(EXERCISE INPUTS)

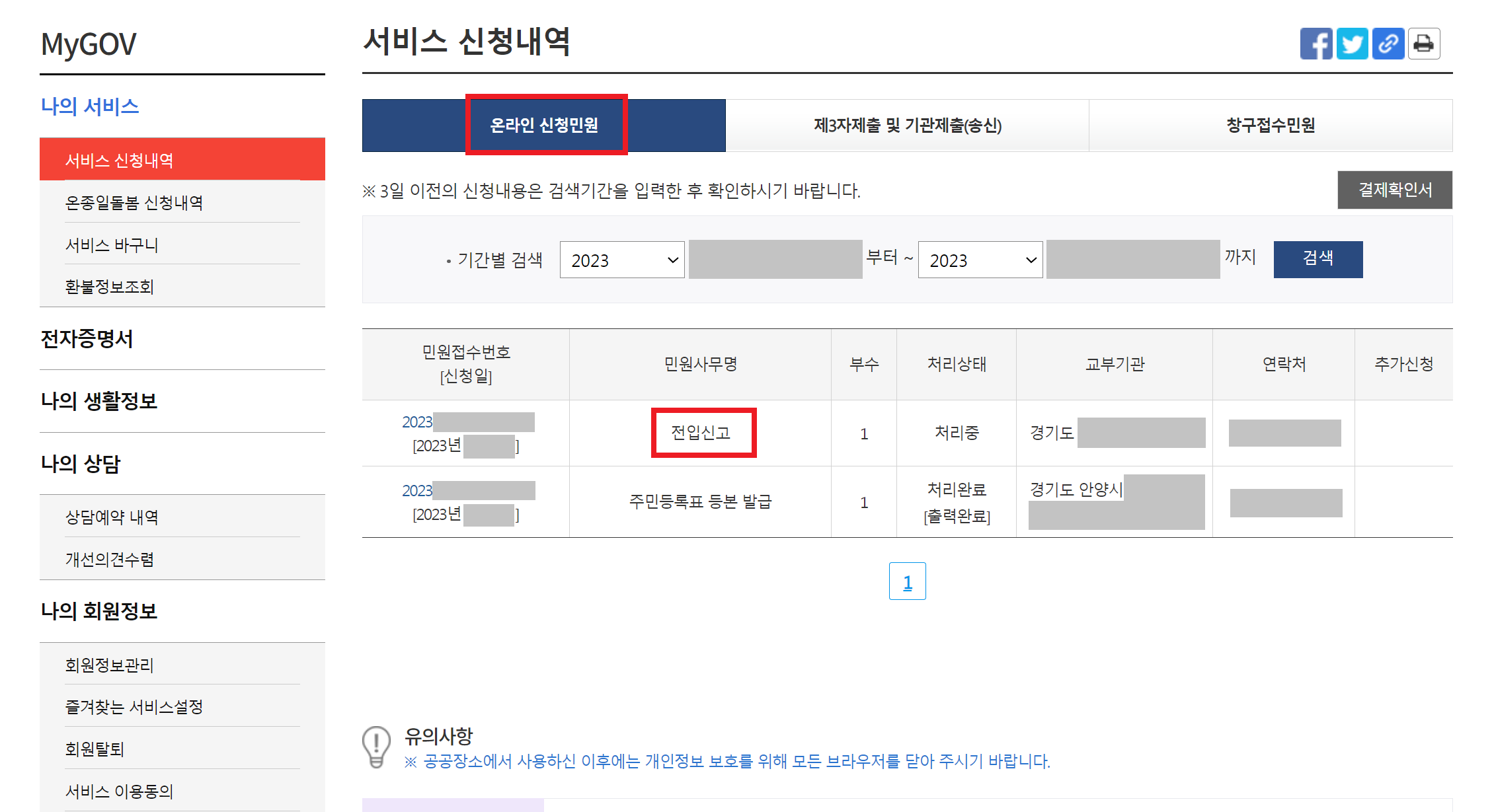
Task: Select the 온라인 신청민원 tab
Action: [544, 125]
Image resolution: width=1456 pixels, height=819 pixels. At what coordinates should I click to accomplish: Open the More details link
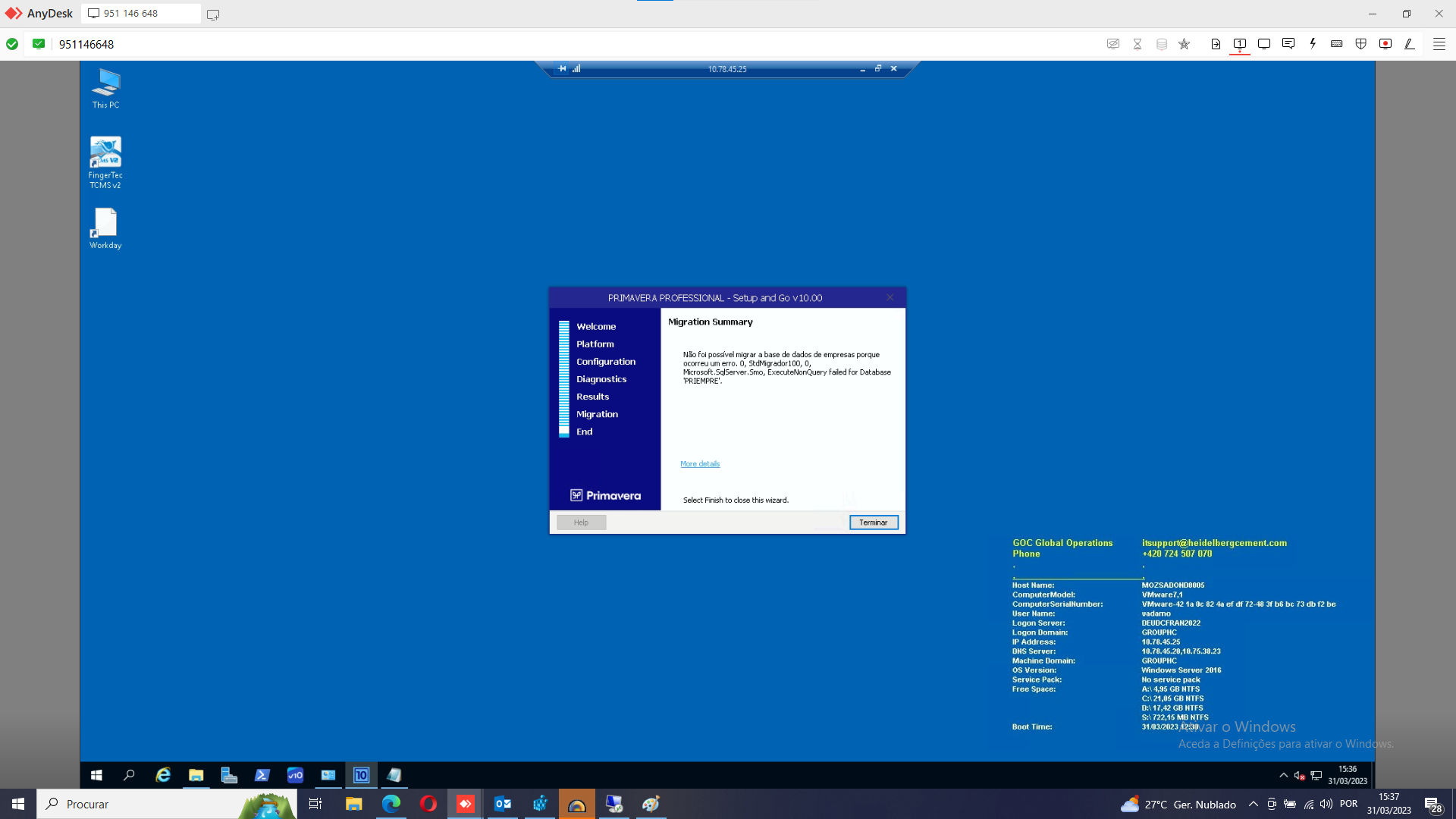[x=700, y=464]
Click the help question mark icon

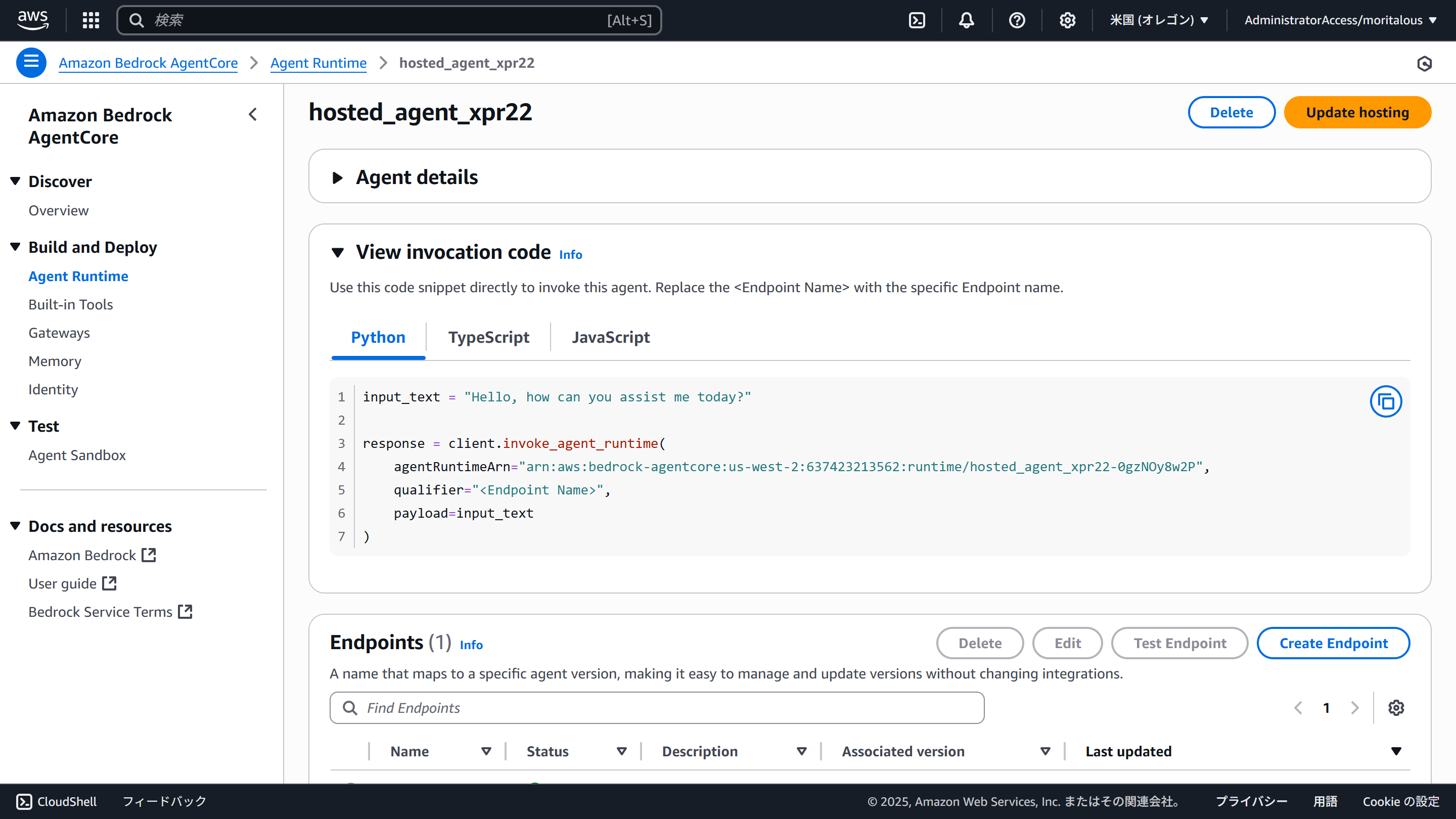click(1016, 20)
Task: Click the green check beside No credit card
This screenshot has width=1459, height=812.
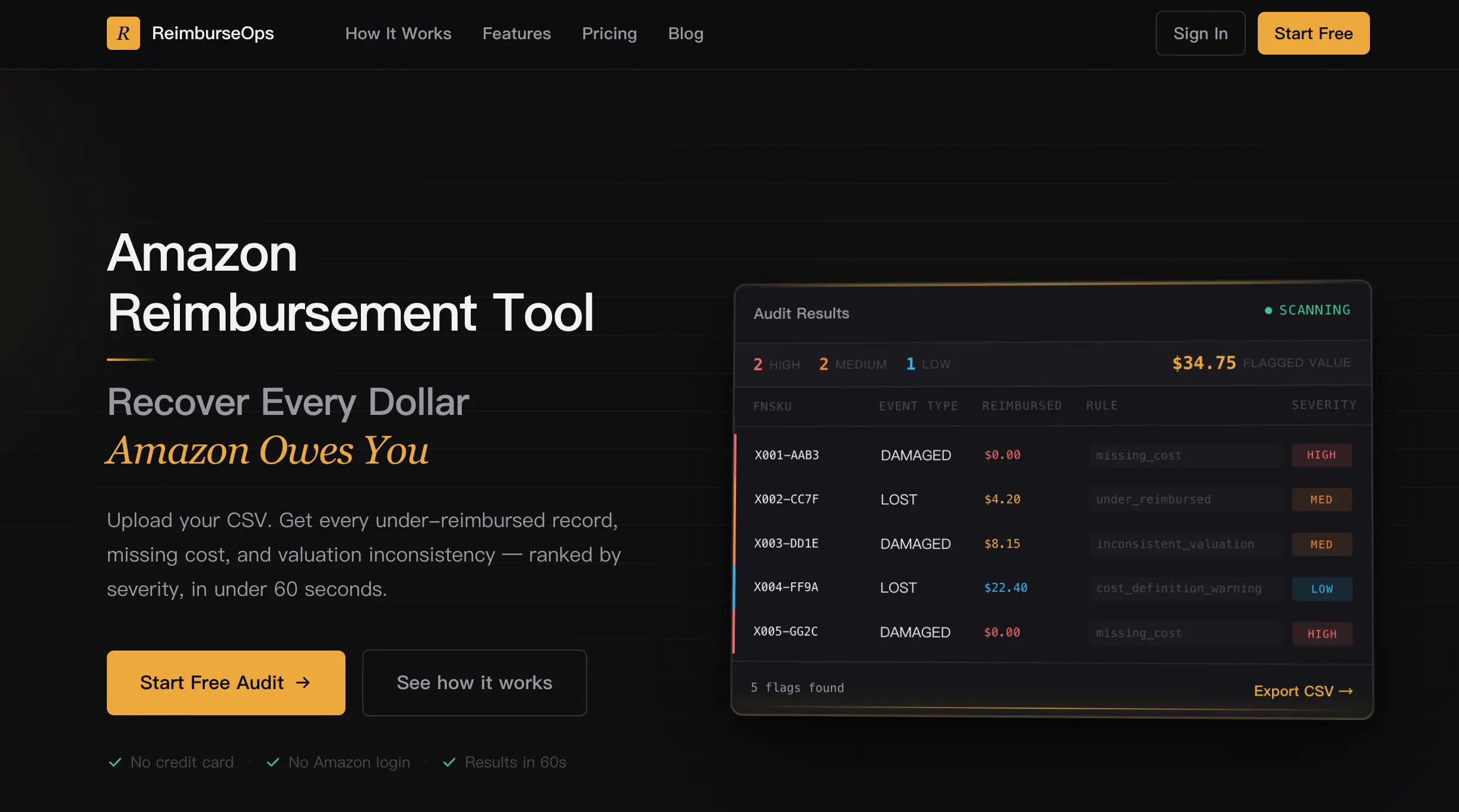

(End EXERCISE INPUTS)

Begin with the line containing "Image resolution: width=1456" and end with the last line of the entries above. Copy those lines exactly, both ends included, and drop every picture.

__RESPONSE BELOW__
Image resolution: width=1456 pixels, height=819 pixels. At what coordinates should I click to accomplish: Open the More details link
[x=700, y=464]
Click the help question mark icon

click(1016, 20)
Task: Click the green check beside No credit card
This screenshot has width=1459, height=812.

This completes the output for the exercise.